Thoughts for fiction writers: what and why do we write?
First, the ‘why’. We write to communicate our ideas. That means we write for readers. That begs the question: the ‘what’. What kind of novel should we write to find the readers we want?
From clay tablets to illuminated manuscripts, from parchment to print, the path from writer to reader is always changing. With the digital revolution, more books are published each year than ever before. It seems every second person wants to write a book and does so. It’s remarkably easy to self-publish a novel. In that ever-expanding universe, broadly speaking, the men write crime, thrillers and sci-fi; the women, gothic tales, fantasy and romance. A huge number of these novels are never read by anyone outside the writer’s immediate circle. The writers who are natural publicisers or trained in marketing may do well. The quality of the writing has no bearing on the quantity of sales. There is no filter.
Meanwhile, life in the traditional publishing world continues. Publishers have always been on the lookout for the next new trend while they publish what followed the last trend. Their best-selling titles subsidise their punts on new writers. Once you are an established name, you can go on writing the books that you are known for. You are as safe as any writer ever is, as long as you keep up your standard. Even when your standard slips or you write something that is outside your usual stamping ground, you may still be published on the strength of your name. However, if you have never been well-known, then you are in the publishers’ bran tub, with or without an agent. Your latest novel may get picked out of the sawdust and given the necessary marketing boost, or it may join the thousands of rejected titles. If you are entering the fray with your first novel, you are lucky if you are one of the very few who are taken on as a calculated risk.
Literary or genre? If you write genre, then you are more likely to be taken up. This is simply because the great mass of readers read fiction that can be easily classified: as in crime, romance, spy, thriller, war, sci-fi, fantasy. But trying to box novels into literary or genre is not easy. A literary novel may have content that can be categorized as belonging to a genre. Crime and Punishment comes to mind, as well as Anna Karenina and War and Peace from 19th century writers. In contemporary writing, The English Patient is a good example of a literary novel in the category or genre of war and romance.
Does the difference between literary and genre fiction lie in the quality of the writing? Sometimes, but not always. The quality of the writing is not a certain indicator of whether a novel is literary or genre. Genre can be well written. Literary novels can be poorly written. There are well written novels and badly written novels. Badly written novels will sell with the right marketing. A commercial success does not mean a book is well-written.
To justify the description ‘literary’, the novel should provoke thought. It should pay attention to human nature. The three elements of a novel – plot, character and context – should be balanced in such a way that each aspect illuminates the others. The theme may be concerned with a fundamental life dilemma. Literary novels have originality in ideas and style.
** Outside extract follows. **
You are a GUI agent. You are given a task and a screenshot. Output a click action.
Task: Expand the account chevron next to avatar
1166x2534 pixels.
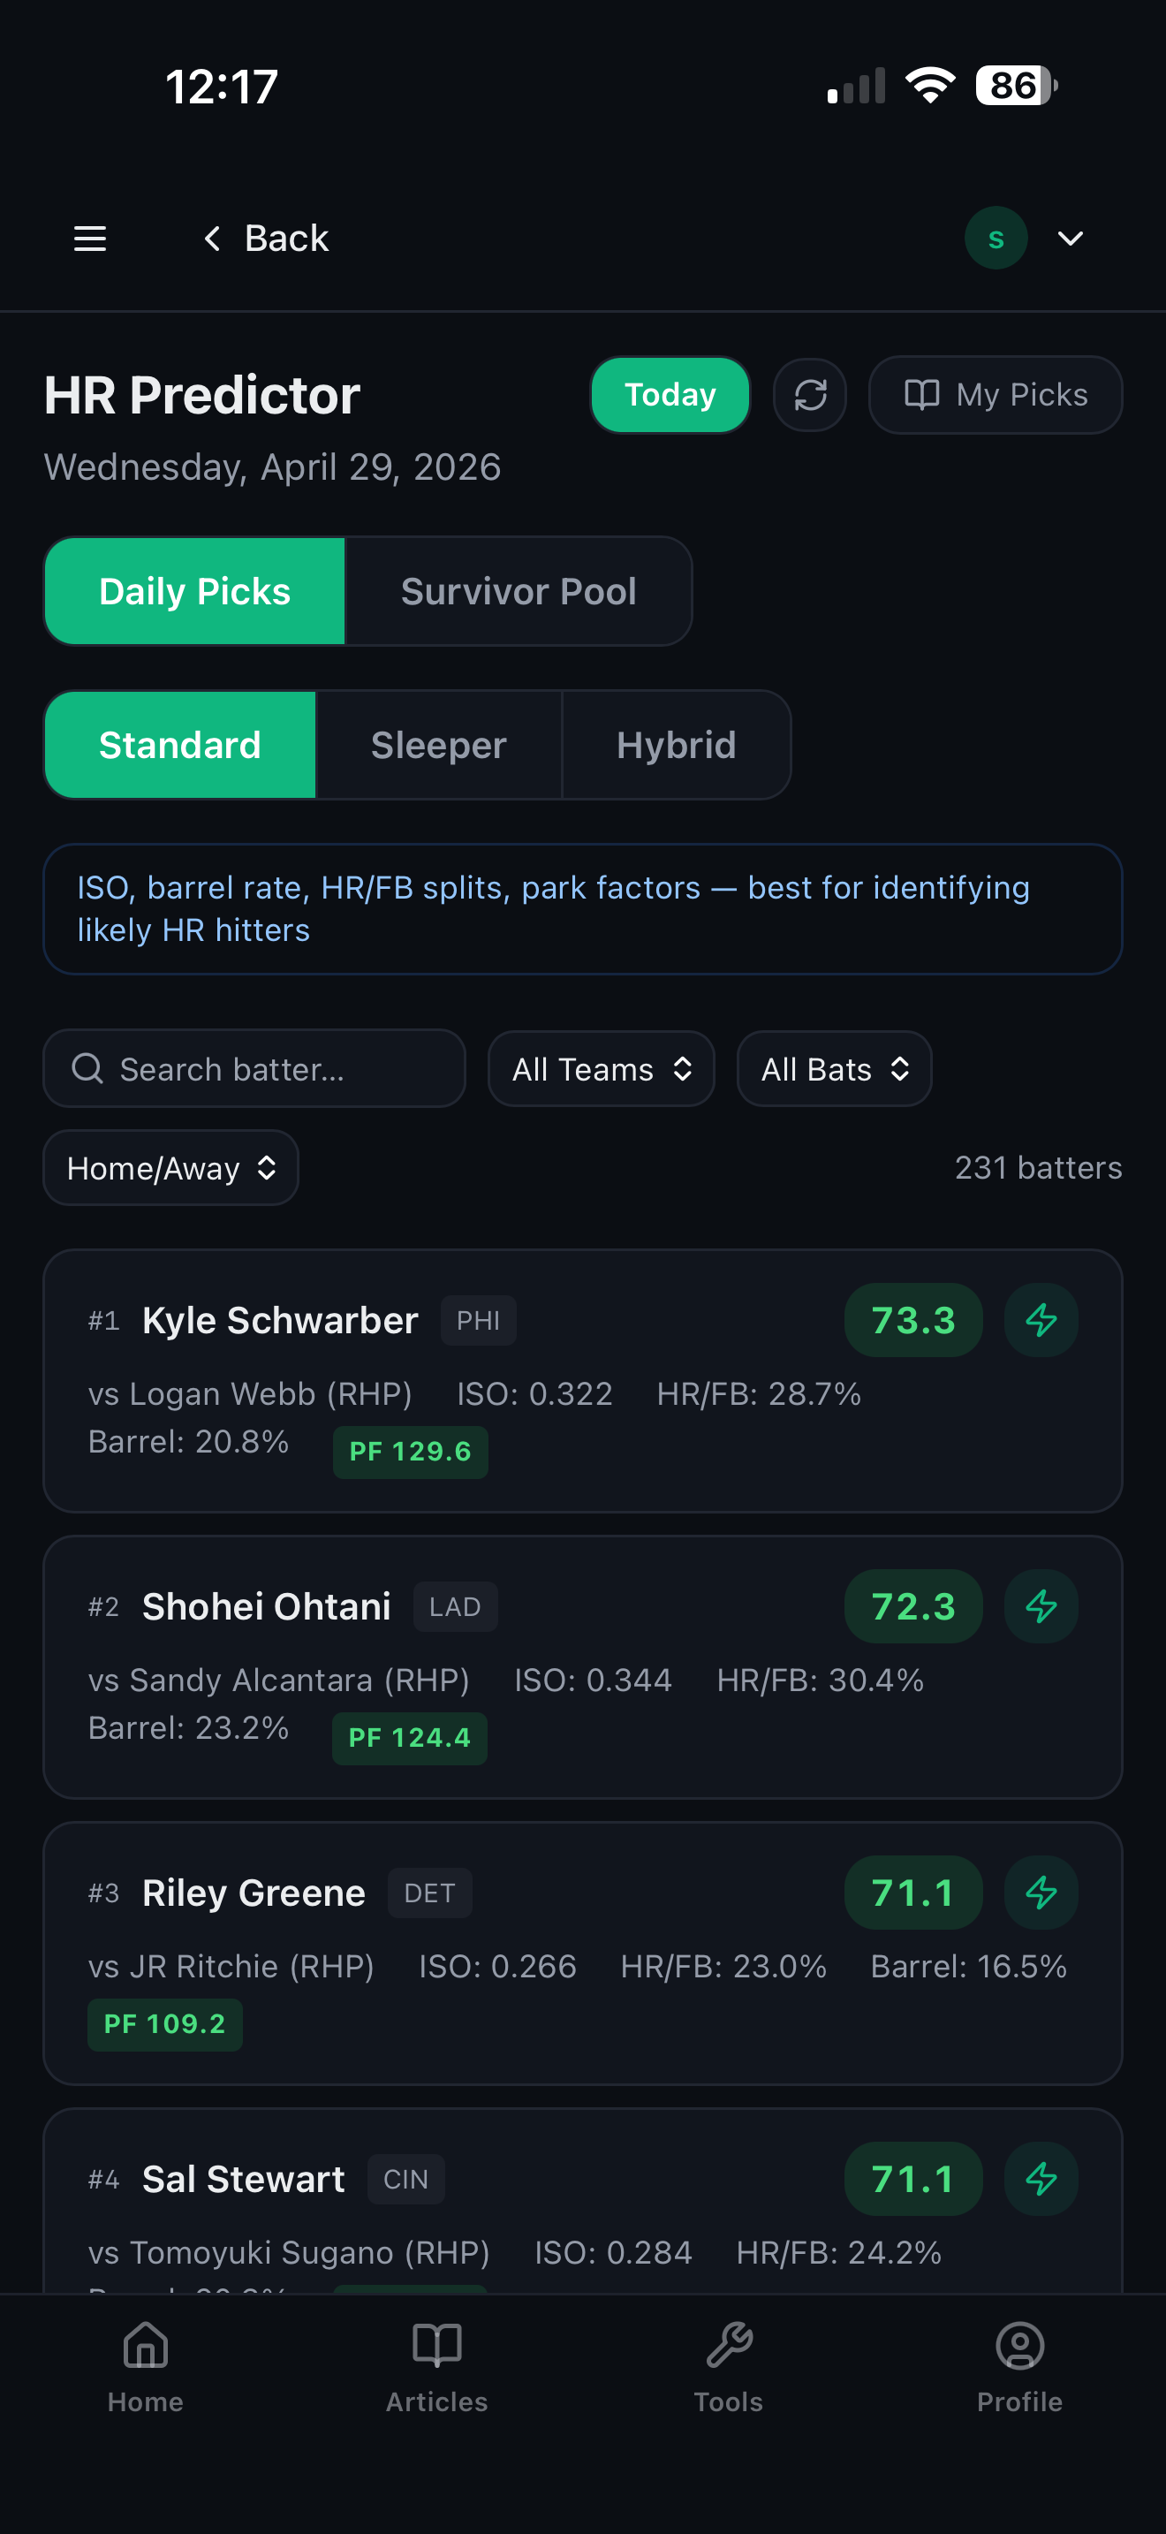pyautogui.click(x=1070, y=238)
Discussing this with a friend, novelist, short-story writer and artist Marcus Campbell, he offered the following thoughts about literary fiction writing. “we write to explore and thus reveal a particular truth, which may, in the end, express some universal aspect of Truth”. He developed this further: “We write for the satisfaction of telling that truth in such a way that it convinces the mind and moves the heart of unknown readers, who may then experience our writing as a thing of value and beauty.”
Laudable aims, difficult to achieve in practice. Even if you write beautifully, convincingly, movingly, such work nowadays is unlikely to reach the readership you hope for. Where is the literary agent who will put time and energy on a long bet? What publisher will touch it?
To sum up:
For finding an agent, a publisher and commercial success, write genre.
For self-satisfaction, a faint chance of publication and critical acclaim, write literary fiction
Whatever we write, let’s write it as well as we can, and trust to luck.